Passage
Déjà Vu

The month of August started with the sad memory that it is 72 years since the bombing of Hiroshima and Nagasaki, where humanity discovered with horror the atomic hell of the war. The killer cloud in the shape of a radioactive mushroom should have turned all past, present and future leaders into pacifists. Nonetheless, there is something terrifying in our own history that makes leaders understand the power that comes from constant threats of blood and fire. Trump and Kim Jong Un have taken us back to the worrying feeling of the Cold War, where the nuclear threat was present in the environment.

We have spent weeks experiencing the distressing sensation of living déjà vu after déjà vu. American white supremacists armed to the teeth march through a peaceful city in the South shouting Nazi slogans. A woman dies, run down and murdered in a premeditated act by one of them. The tension is felt across the country. There is anger and despair at the images of Americans defending genocidal slogans that incite hatred, war between families and destruction.

The history of our most recent past is full of a dense and ominous smoke. It is a toxic specter of unbreathable air that turns into an apocalyptic cloud and represents our end as a civilization. The smoke coming from the chimneys of the crematoriums in the Nazi concentration camps, from the atomic bombs, from the crosses burned by the Ku Klux Klan which accompanied the lynchings, from the torches that celebrate hate and adorn the most sinister marches of these times … all of these fumes mix in an atmosphere that cares very little for our existence.

Tasks
**1)** Name every source of smoke that the Déjà Vu essay lists in its final paragraph.
**2)** According to the Déjà Vu essay, how many years had passed since the bombing of Hiroshima and Nagasaki when the month of August started?
**3)** Write the next paragraph of the Déjà Vu essay.

Collected material
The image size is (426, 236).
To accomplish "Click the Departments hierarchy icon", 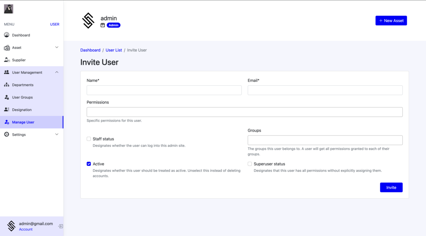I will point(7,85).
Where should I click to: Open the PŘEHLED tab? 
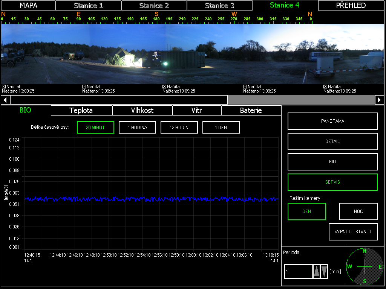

Responses to the exercise
**1)**
- The chimneys of the crematoriums in the Nazi concentration camps
- The atomic bombs
- The crosses burned by the Ku Klux Klan, which accompanied the lynchings
- The torches that celebrate hate and adorn the most sinister marches of these times

**2)** 72 years.

**3)**
The smoke, this smoke, this cloud that grows with the disintegration of the values of humanity, the end of empathy, inequality, and indifference, will destroy human beings and will rub us off the face of the earth. We are fanning a fire which emits an unbreathable smoke that feeds off genocides, massacres, murders and hatred.

Our extinction does not need an asteroid to hit the earth and trigger a global winter. That’s what we are for, with a history full of poisonous fragments, of scenes that we forget and repeat with the selfish naiveté of those that think themselves the gods of their times. The lack of vision, humanity and commitment of our leaders will fuel the fire for the worst of the smoke.